My feelings that I was providing a great service by filling a familial void made me overlook the reality, which only fueled the façade. 

How desperate I was to replace my family, to feel normal again, to be the man I once was?

I wanted to be the father, the husband, the leader, the earner and provider again. 

In my mind, the keys to the equation were there, and the product was possible. I could see my own children back in my life.

The distractions and distortions of reality caused by the excessive amounts of alcohol and estrogen, combined with my enormous deficiency of…. something, I don’t know what, maybe just plain BRAINS or maybe my inner drive to do everything in life the hardest way possible, was chiefly planting seeds for my grief. 

It was all too much for my senses, I guess. I suppose it was like Gremlins or an Iceberg- there was cuteness and a sense of wonder that attracted you, all the while a hidden force of destruction that, once discovered, is too late to combat with a favorable outcome. 

Had I not been so distracted, I would have paid closer attention to their claims of being “White Witches”, which I shrugged of as nonsense.

Oblivious, I walked right into the trap and started dancing to their songs. 

The magic went right to work, and the next thing I knew, I was cleaning up the disasters as soon as I got back from taking Casey to school that first day.

 My understanding of the adults operating in a household is that they set the living standards and see to it that everyone under the roof helps to maintain them- things like policing the cat box, as it demands in order to be tolerated in a living space.

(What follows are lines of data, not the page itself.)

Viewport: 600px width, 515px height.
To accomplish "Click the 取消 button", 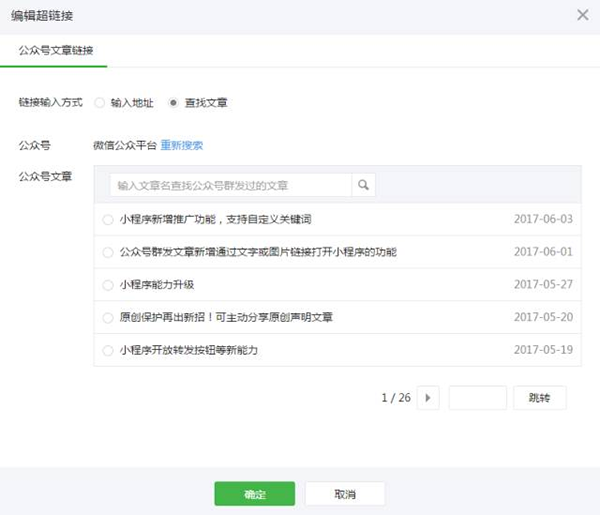I will point(345,494).
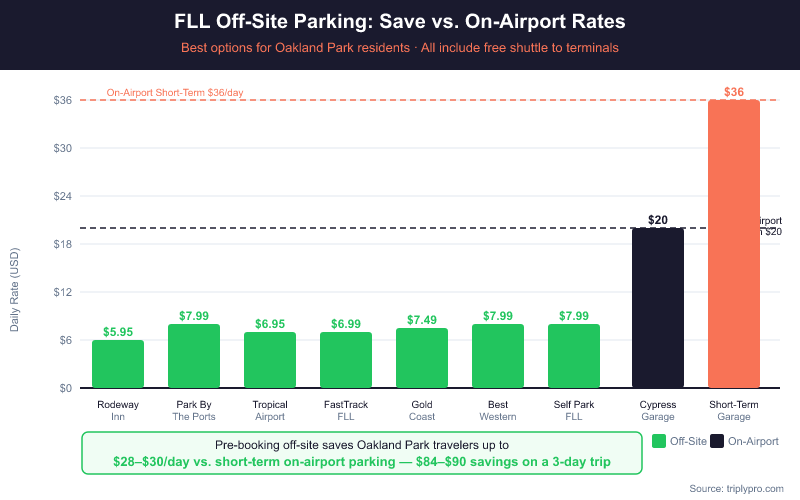Click the FastTrack FLL bar
Image resolution: width=800 pixels, height=500 pixels.
click(x=346, y=360)
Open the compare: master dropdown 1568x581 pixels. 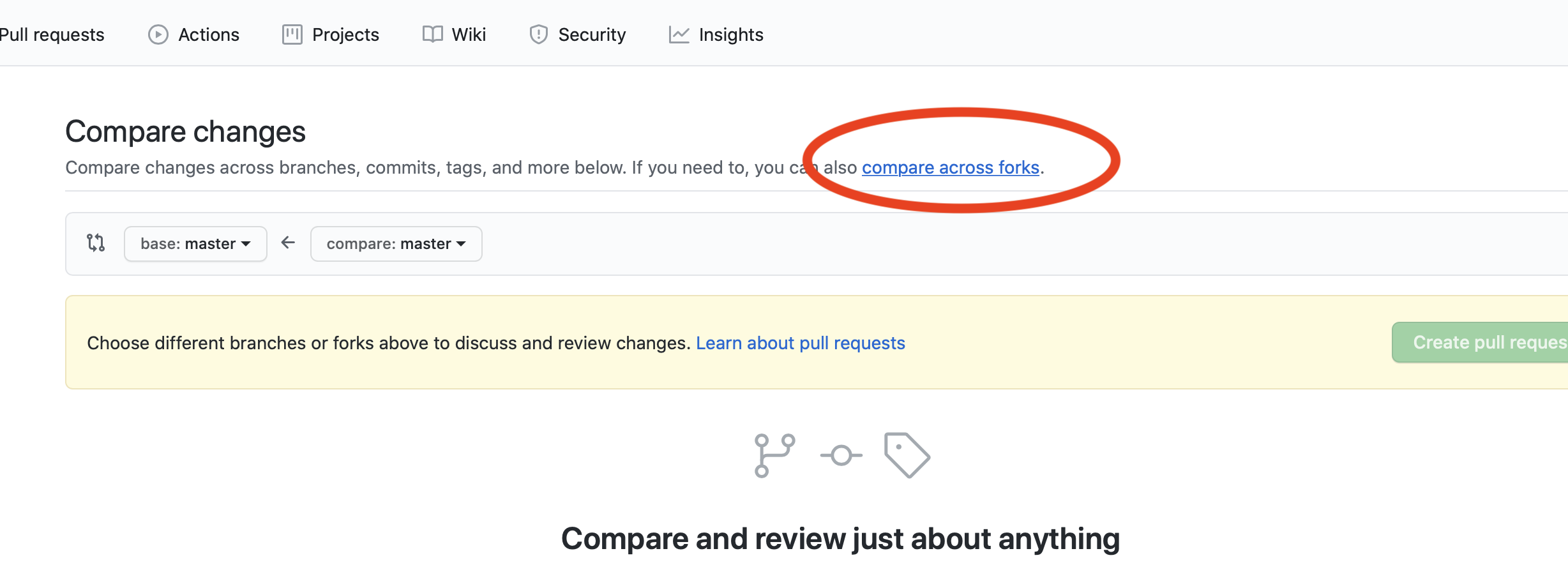point(396,244)
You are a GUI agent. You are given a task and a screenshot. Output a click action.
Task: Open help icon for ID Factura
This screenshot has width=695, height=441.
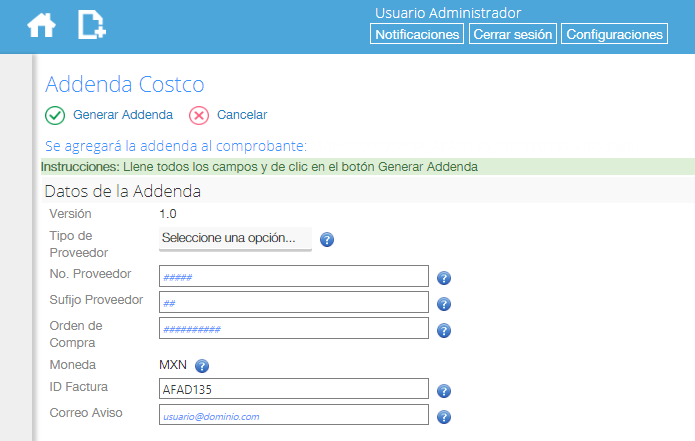tap(444, 391)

 The kitchen has to be free of dirty dishes, and the counters need to be kept clean. The stovetop has to be cleaned after cooking meals while the foodstuffs can be wiped off easily.

 Oh, what a fiasco!     

There was always a lack of dishes at mealtime. It seemed that the leftovers held some priority or sentimental value, being set in the refrigerator using the dishware for a length of time that could earn them rights of the unsalvageable, then to be tossed into the trash- programming or an accustomed practice in this particular household's evolutionary pattern- either way, disturbing.

My secret inspections of so-called personal space led to the discovery of lots of missing dishes and flatware, mountains of soiled clothing, and items to prove a lurking deviance and lack of parental authority that could prove disastrous for myself. 

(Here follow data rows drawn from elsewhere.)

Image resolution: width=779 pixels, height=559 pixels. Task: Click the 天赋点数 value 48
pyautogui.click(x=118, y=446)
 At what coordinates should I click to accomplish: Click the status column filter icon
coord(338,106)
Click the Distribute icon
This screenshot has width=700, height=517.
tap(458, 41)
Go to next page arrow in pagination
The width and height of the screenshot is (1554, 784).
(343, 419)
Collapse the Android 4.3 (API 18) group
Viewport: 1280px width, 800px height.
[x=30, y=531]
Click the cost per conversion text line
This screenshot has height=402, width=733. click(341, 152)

Some things I left alone, to be subtly coaxed from their locations by my seemingly innocent guidance through questioning the possible locations: …”get a chair and look really good in your closet, like up on the shelf, maybe it’s in there”. 

A future move would reveal more, maybe too much but I still didn’t get it.

Yeah, it was a nightmare but next to the unobtainable affections within my own family, and my outright fright of what I’d seen in the streets, it was a welcome challenge with rewards that were, to me, of immeasurable value and wealth of religious proportions-
 my Holy Grail. 

At least I was now closer to Danny, Bruce, and the guys. And even though having their own dysfunctions, they all loved me and believed in me, supporting who I was. That was important to me, to feel like people valued me as an individual. My life maintained a balance by having their company to surround myself with when I needed a break from the absolute chaos- to recharge. 

Little did I realize, at Julies house, the chaotic was actually something that they liked. 
And although I wanted to be sober, this family would push me right back into the bottle with the stress- and  the extent of my medical condition was yet to be realized. 

And, despite my flaws and weaknesses and, so-called, "mis-perceptions," 
I will continue on with what I think is Right, after having witnessed and suffered senseless losses for far too long because of those I have known, worked for, supported, or been a contributor to, who have believed that, They are Entitled.